THE ‘PARALEGAL’ PAROLEE
Bar Association should worry about fake lawyers
The saga of Richard Wayne Ben-Neth, who started an “attorney-referral services” business in Tacoma while in a prison work-release facility, and dispensed legal advice as a parolee for nearly two years before authorities acted, should cause corrections and bar officials to do more than wince.
Ben-Neth is back behind bars, but several clients of his Attorney’s Legal Services Inc., which was listed in the Tacoma Yellow Pages, are out thousands of dollars. His caper, detailed last week by Times reporter Eric Nadler, should have been nipped in the bud before much damage was done.
Initially, Ben-Neth said he was only providing paralegal services – such things as investigation and research. No license is needed for that. The state should require that paralegals working on their own be licensed.
In the end, Ben-Neth pleaded guilty of the unauthorized practice of law, a misdemeanor.
His parole from a 1981 sentence for theft and check fraud was revoked a week ago by the state Board of Prison Terms and Paroles, which found that he had pretended to be a lawyer, misappropriated his clients’ money, traveled out of state without permission, owned a handgun, and allegedly attempted to sexually assault a secretary who complained about him. Only after that secretary’s complaint did the wheels of justice begin churning.

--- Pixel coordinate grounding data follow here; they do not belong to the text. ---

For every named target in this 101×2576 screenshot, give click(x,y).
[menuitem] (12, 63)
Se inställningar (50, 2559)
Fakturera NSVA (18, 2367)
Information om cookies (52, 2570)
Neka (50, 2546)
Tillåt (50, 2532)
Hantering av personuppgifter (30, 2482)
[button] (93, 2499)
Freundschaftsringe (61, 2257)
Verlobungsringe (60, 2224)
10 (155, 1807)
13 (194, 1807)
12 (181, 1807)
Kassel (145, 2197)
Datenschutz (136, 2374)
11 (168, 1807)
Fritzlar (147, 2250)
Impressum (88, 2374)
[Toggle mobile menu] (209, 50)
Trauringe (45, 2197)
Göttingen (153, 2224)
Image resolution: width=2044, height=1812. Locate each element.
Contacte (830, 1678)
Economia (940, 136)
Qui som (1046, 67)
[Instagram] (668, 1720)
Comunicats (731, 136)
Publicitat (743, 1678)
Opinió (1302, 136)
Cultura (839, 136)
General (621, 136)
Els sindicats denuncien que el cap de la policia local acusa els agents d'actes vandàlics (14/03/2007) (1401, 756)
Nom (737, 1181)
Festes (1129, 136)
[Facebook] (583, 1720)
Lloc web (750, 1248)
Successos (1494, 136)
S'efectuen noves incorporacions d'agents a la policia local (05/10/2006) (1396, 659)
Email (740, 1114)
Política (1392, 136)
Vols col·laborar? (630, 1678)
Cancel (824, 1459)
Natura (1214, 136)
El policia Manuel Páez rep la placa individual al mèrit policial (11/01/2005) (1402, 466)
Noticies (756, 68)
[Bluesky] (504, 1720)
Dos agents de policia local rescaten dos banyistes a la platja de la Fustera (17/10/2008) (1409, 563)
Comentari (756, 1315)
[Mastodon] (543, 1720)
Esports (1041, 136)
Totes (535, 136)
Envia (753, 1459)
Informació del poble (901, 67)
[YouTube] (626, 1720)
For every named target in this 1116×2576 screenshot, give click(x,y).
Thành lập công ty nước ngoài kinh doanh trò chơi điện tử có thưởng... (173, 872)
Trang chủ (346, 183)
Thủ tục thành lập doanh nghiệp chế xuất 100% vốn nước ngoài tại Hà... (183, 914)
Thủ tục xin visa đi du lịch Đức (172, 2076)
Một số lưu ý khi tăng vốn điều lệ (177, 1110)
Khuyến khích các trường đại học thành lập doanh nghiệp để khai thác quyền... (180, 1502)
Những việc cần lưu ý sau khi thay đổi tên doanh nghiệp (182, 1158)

One bilked client had complained as early as February 1985 to the state Bar Association and later to the Pierce County prosecutor.
The bar’s response was that it oversees real attorneys – not fake ones. It took no action.
The police investigation didn’t start for months. And the Department of Corrections begged it all off to understaffing.
As excuses go, those were 0-for-3.
Ben-Neth got into trouble in 1981 with probation officers in King County for unauthorized practice of law while on probation. Yet, two years later, his parole officer allowed him to start work as an independent paralegal in Tacoma. That’s just not an understaffing problem. That’s horrible judgment.
The Bar Association has been urged to file civil injunctions against such people as Ben-Neth so that prosecutors can move before clients suffer extensive losses. But Wayne Wilson, bar spokesman, said the bar will not try to supervise anyone who is not a licensed attorney.
There’s lots of room for rethinking there. Fake attorneys, left to operate even after bilking complaints have been made, certainly ought to be a bar concern.